Exercise prompt: Only one span of the listing below should come back. It runs from the line with "Click green uptrend" through the line with "Task: Open Product", and each of its lines must be reproduced exactly.

Given records:

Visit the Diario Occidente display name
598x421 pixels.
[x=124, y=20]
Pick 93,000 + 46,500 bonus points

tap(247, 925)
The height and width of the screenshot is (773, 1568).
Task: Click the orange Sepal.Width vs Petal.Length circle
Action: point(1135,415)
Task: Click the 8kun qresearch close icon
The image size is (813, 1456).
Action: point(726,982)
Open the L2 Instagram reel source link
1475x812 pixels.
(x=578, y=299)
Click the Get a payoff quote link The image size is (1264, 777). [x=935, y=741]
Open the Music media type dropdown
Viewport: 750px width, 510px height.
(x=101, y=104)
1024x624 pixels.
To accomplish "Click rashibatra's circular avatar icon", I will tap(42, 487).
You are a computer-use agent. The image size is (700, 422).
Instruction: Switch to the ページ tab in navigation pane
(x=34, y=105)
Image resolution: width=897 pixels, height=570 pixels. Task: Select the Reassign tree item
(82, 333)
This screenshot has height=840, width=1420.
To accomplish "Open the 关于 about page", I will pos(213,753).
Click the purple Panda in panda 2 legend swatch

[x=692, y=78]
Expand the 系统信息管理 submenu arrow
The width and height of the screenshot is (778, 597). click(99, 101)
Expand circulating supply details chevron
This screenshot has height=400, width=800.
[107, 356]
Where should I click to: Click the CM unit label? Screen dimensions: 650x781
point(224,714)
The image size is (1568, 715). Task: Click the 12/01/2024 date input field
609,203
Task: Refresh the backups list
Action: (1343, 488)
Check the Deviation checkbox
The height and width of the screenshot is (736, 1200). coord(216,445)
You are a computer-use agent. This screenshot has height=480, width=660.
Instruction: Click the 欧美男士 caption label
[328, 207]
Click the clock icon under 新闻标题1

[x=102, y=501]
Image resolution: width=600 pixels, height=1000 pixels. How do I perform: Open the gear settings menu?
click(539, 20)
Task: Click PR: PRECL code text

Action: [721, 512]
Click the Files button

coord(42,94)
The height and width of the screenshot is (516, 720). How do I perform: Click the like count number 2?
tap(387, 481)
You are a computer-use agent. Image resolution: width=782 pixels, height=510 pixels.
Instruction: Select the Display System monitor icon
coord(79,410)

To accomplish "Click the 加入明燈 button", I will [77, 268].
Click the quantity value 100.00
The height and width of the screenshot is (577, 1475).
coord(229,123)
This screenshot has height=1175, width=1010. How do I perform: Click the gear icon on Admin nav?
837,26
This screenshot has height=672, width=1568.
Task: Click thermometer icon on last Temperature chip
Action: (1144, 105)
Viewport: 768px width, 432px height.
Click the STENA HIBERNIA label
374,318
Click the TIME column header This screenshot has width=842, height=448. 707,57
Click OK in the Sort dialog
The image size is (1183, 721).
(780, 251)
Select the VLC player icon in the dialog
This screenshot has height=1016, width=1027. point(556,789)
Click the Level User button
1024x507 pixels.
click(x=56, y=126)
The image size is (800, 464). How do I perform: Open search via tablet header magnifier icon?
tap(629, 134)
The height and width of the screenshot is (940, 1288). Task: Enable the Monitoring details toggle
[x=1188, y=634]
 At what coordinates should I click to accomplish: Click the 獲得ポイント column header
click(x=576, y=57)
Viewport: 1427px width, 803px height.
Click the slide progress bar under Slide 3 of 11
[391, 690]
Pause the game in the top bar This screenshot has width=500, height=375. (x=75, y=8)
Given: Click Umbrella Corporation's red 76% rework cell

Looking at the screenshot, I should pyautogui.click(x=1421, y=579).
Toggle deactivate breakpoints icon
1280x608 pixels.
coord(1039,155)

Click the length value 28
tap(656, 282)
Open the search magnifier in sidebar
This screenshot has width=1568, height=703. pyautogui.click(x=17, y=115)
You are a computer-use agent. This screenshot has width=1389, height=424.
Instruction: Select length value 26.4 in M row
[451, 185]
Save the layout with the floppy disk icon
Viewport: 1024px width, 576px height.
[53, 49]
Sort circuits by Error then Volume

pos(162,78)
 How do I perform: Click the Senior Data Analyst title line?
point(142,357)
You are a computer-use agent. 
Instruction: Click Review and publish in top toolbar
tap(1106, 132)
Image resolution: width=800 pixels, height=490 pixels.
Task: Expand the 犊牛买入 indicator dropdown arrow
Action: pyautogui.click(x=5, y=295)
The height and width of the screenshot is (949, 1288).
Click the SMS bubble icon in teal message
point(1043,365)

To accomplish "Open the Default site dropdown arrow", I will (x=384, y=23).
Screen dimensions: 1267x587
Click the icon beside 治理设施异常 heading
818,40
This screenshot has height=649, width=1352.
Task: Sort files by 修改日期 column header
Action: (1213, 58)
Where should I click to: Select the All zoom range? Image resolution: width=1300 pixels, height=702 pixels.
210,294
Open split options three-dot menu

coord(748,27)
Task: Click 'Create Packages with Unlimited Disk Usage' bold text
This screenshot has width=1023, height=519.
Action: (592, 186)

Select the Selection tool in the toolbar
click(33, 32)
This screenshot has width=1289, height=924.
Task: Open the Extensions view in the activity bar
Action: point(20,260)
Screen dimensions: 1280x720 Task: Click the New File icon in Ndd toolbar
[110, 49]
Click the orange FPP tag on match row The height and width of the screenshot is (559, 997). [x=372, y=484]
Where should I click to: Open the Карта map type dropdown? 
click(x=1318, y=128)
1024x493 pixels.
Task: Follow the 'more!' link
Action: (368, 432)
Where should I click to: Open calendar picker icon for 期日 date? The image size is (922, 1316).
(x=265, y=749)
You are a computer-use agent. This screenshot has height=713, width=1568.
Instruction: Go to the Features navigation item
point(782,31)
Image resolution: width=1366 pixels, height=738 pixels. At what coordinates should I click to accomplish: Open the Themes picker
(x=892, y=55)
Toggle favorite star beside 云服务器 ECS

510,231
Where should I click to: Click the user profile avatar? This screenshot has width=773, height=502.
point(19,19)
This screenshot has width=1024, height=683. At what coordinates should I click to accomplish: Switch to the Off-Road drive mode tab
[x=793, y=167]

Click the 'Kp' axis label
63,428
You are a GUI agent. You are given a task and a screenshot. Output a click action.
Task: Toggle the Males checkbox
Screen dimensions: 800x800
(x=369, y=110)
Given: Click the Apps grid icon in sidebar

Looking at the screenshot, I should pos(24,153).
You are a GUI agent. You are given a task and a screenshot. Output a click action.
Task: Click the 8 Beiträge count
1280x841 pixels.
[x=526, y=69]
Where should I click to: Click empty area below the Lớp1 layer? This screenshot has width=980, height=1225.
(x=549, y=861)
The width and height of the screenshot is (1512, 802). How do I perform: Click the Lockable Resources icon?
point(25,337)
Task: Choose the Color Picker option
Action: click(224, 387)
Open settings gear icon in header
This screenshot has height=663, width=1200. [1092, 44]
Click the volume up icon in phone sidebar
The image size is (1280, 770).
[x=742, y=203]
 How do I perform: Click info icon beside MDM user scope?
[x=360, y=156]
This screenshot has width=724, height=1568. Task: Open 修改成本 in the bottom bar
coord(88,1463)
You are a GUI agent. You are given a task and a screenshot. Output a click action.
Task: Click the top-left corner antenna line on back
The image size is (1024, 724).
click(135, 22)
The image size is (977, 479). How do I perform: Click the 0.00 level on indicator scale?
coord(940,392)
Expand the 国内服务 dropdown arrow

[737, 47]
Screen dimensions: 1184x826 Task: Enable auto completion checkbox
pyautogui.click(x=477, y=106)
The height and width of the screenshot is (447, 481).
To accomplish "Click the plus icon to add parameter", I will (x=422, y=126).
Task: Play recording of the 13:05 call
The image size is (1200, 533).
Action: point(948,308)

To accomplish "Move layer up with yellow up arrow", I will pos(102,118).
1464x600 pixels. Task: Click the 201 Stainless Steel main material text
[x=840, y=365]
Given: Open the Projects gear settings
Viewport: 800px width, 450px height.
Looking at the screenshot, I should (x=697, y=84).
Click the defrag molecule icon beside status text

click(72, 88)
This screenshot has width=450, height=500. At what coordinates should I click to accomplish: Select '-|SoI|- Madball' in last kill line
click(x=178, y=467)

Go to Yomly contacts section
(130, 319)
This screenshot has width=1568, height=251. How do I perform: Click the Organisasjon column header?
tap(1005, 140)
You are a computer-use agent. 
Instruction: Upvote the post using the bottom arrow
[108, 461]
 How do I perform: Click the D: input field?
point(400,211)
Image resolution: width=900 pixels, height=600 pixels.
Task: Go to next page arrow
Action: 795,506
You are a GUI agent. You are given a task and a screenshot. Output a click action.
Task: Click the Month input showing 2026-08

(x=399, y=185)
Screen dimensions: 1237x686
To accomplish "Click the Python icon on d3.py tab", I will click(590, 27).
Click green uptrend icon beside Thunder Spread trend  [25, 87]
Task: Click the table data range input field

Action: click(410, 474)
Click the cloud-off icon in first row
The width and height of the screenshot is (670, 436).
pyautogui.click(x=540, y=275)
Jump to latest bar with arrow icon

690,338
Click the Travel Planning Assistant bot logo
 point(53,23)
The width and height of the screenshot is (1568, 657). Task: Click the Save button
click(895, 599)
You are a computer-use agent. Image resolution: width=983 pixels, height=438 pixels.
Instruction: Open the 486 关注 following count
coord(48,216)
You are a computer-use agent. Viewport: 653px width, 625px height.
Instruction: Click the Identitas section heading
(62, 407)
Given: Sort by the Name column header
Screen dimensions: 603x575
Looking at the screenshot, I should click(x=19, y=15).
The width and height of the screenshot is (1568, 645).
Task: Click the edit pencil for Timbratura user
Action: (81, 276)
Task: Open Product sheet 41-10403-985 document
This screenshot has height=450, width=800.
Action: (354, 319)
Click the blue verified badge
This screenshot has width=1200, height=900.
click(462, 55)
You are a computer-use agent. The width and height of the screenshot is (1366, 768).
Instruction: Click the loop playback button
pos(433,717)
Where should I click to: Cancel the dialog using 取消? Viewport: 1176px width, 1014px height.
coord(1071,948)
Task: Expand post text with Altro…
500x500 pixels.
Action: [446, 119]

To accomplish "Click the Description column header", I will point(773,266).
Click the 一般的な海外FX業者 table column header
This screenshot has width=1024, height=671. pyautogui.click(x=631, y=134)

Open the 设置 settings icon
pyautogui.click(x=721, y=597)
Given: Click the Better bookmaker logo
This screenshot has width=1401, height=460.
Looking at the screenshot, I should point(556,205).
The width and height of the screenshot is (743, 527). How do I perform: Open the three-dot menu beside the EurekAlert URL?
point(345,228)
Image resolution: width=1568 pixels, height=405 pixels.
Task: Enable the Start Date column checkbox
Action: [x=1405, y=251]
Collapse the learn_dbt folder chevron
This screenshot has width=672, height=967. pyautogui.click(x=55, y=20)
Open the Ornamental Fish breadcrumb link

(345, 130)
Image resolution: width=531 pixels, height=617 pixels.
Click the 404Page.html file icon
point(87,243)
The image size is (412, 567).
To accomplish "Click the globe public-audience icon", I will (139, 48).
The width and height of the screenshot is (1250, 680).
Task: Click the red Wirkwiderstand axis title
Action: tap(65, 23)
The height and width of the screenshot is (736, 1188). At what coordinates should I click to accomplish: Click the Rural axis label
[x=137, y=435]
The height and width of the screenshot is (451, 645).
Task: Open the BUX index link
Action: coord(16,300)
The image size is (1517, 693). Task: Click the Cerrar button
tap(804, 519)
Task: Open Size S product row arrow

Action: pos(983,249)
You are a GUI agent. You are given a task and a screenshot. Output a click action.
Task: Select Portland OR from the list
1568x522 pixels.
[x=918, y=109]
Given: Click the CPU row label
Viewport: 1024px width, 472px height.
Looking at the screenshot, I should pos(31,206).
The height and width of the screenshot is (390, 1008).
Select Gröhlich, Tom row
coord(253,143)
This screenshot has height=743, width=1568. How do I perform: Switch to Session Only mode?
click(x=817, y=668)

Result for this exercise:
Click green uptrend icon beside Thunder Spread trend  [25, 87]
Task: Click the table data range input field

Action: click(410, 474)
Click the cloud-off icon in first row
The width and height of the screenshot is (670, 436).
pyautogui.click(x=540, y=275)
Jump to latest bar with arrow icon

690,338
Click the Travel Planning Assistant bot logo
 point(53,23)
The width and height of the screenshot is (1568, 657). Task: Click the Save button
click(895, 599)
You are a computer-use agent. Image resolution: width=983 pixels, height=438 pixels.
Instruction: Open the 486 关注 following count
coord(48,216)
You are a computer-use agent. Viewport: 653px width, 625px height.
Instruction: Click the Identitas section heading
(62, 407)
Given: Sort by the Name column header
Screen dimensions: 603x575
Looking at the screenshot, I should click(x=19, y=15).
The width and height of the screenshot is (1568, 645).
Task: Click the edit pencil for Timbratura user
Action: (81, 276)
Task: Open Product sheet 41-10403-985 document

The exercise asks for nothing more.